It was in Adelaide about two years ago that Indian cricket fans first got a glimpse of all-rounder Hardik Pandya. India were facing Australia in a T20I. The lanky Baroda lad impressed almost immediately with a wicket maiden during his spell with the ball. India had suddenly unearthed a player with the X-factor, and a knack of picking up wickets or scoring vital runs at crucial moments.

In Kolkata on Sunday, Hardik’s brother Krunal Pandya managed to make a similar impact on his debut. The older of the two siblings, Krunal returned figures of 1/15 from his four overs. Just like his brother did in 2016, he too registered a wicket-maiden in his second over on debut.

There was one incident during the match that stuck out, when Krunal dismissed his Mumbai Indians teammate Keiron Pollard, who was well-settled, and had begun swinging his arms and taking the attack to the Indian bowlers.

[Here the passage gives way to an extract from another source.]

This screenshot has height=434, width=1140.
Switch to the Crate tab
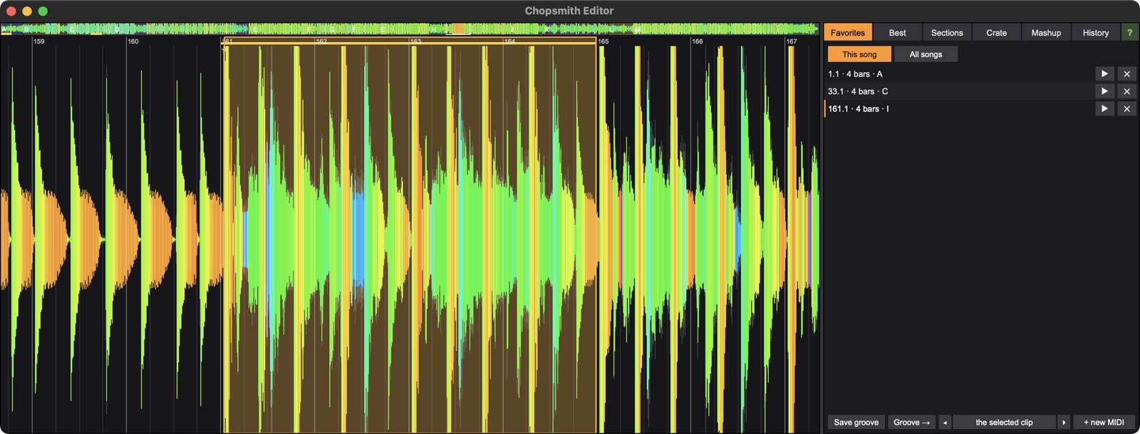[996, 33]
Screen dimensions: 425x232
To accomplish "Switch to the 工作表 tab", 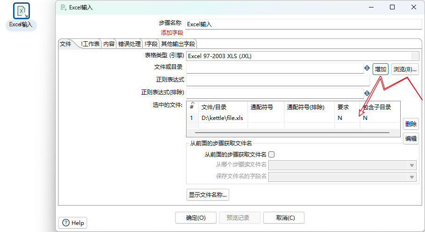I will click(x=91, y=44).
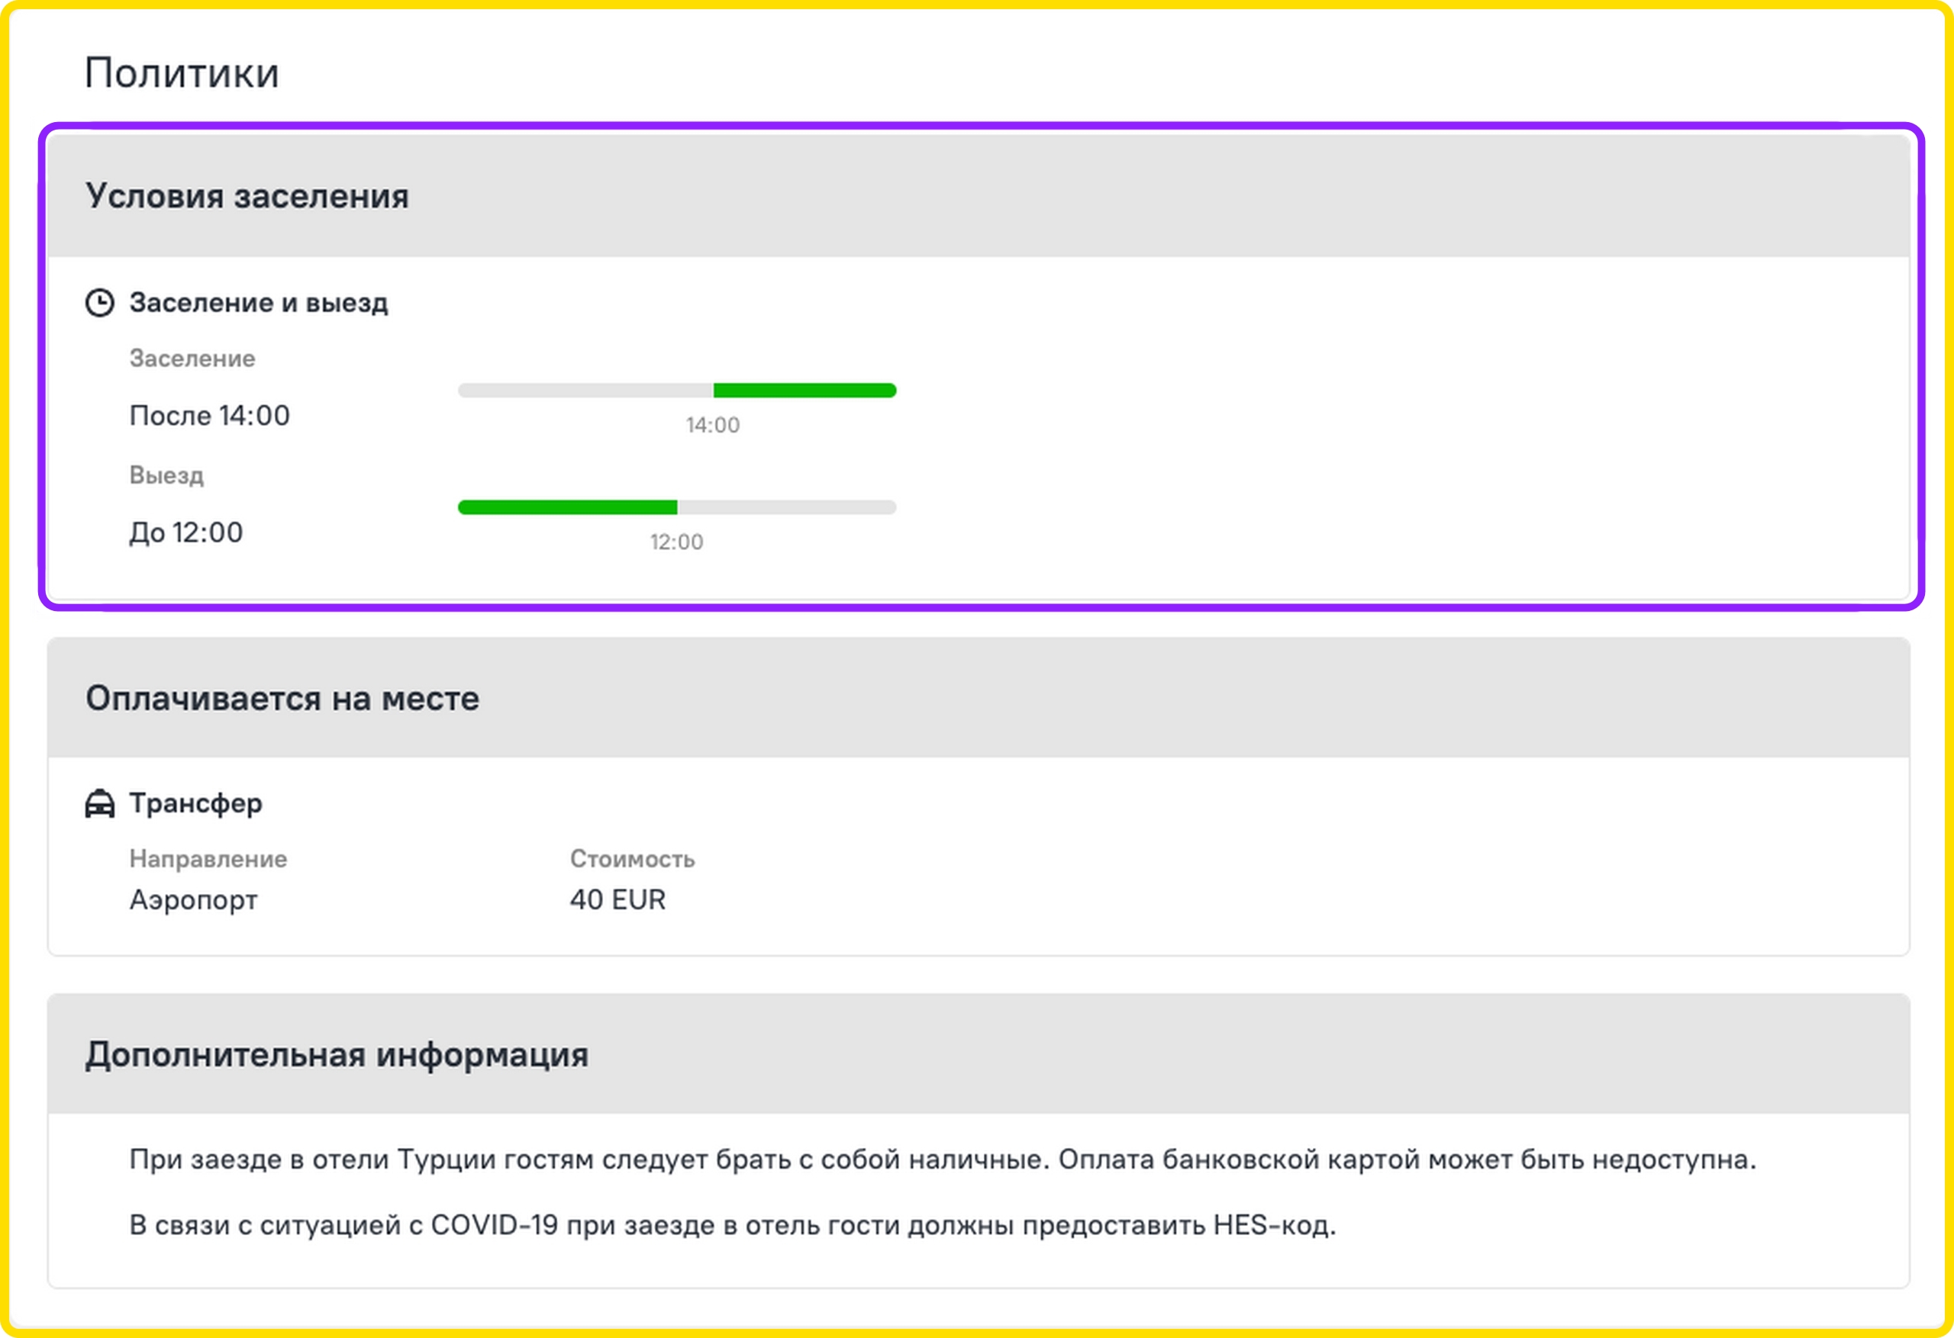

It was a crucial juncture in the match. West Indies had lost their top-order cheaply. Pollard, arguably the biggest star among the touring outfit, had showed his intent by smashing Krunal for a six. The signs were ominous. He was in the mood and threatening to change the complexion of the game.

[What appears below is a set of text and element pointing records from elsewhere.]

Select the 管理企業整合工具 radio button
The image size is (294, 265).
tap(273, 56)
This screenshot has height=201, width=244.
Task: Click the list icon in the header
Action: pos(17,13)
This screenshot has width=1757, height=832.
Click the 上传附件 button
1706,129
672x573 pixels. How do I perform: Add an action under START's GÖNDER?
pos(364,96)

“Krunal was the one who told me, ‘I want to bowl to Pollard,’ and got him out,” skipper Rohit Sharma revealed in the post-match presentation. Rohit gave Krunal another over despite the six. The bowler repaid his captain’s faith almost immediately as he tempted the burly West Indian into mistiming a lofted shot, which was duly pocketed at long on by Manish Pandey.

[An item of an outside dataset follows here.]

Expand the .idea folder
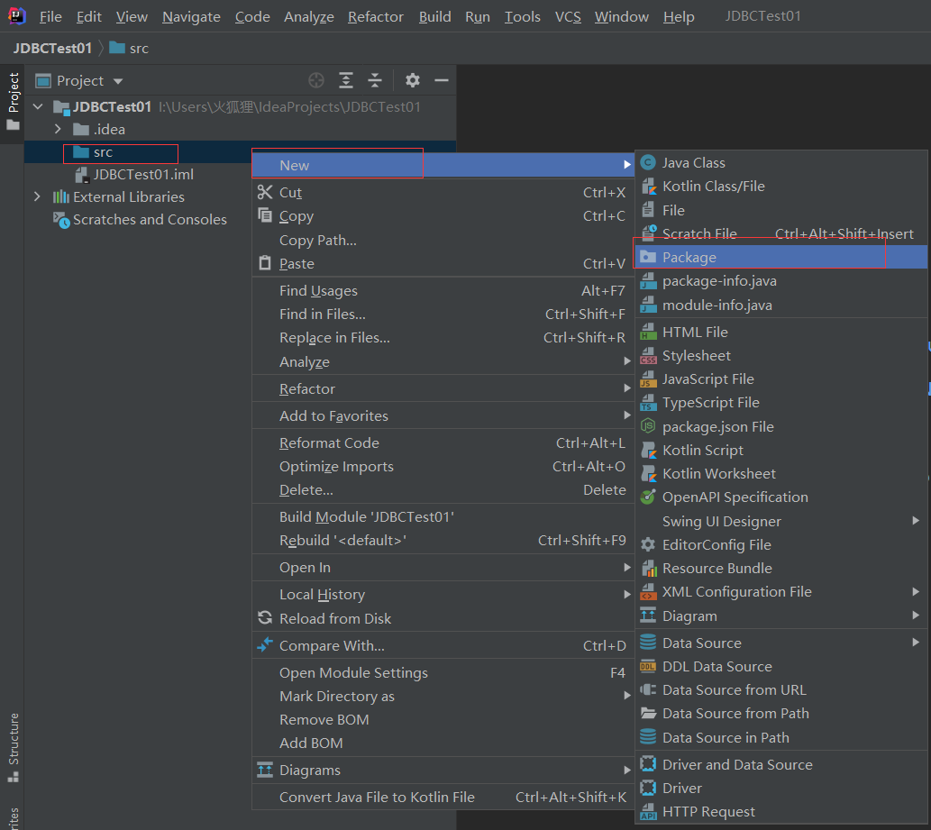Image resolution: width=931 pixels, height=830 pixels. pos(55,129)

West Indies lost their most valuable player with half their innings still left. They had wanted to keep Pollard around and rally around the lower-order and tail, which was fairly young and inexperienced.

Krunal is not a new figure in Indian cricket. The importance of his contribution in Mumbai Indians’ success over the years in the Indian Premier League has been well-established. So, it was no surprise that the left-arm orthodox bowler called on his India captain Rohit, who has also been his leader in the franchise-based league. Pollard, a Mumbai Indians stalwart himself, was not new to Krunal. The duo must have spent quite some time together facing each other in the nets.

It was Krunal who took the bragging rights in this game as he sent of the Trinidadian with a flying kiss after the batsman had holed out. “That was my love for Pollard,” Krunal would say after the game.

Pollard’s departure knocked the stuffing out of the visitors who would manage to set India a modest target of 110 to chase.

Krunal would return to make another vital contribution with the bat. He scored an unbeaten 21 off nine deliveries and provided able support to Dinesh Karthik (31 not out), and took India across the line after an uncharacteristically wobbly start by the team’s top-order.

“I wait for pressure situations and I want tough situations so that I can be a hero. I love it. No butterflies at all,” Krunal said after the game. It was a fine display of fearless cricket, a brand of the game that his brother has owned since that fateful day in Adelaide.

With brother Hardik out through injury, India needed an all-rounder to bring balance to the side. The team had struggled to find this combination in the first couple of ODIs against the West Indies. Hardik and Kedar Jadhav were both laid low with ailments. India would have been wary of a similar occurrence in the T20Is. However, Krunal rose to the occasion, contributing crucially with the bat and ball on debut. It was an impressive start to what could be a long stint with the national team.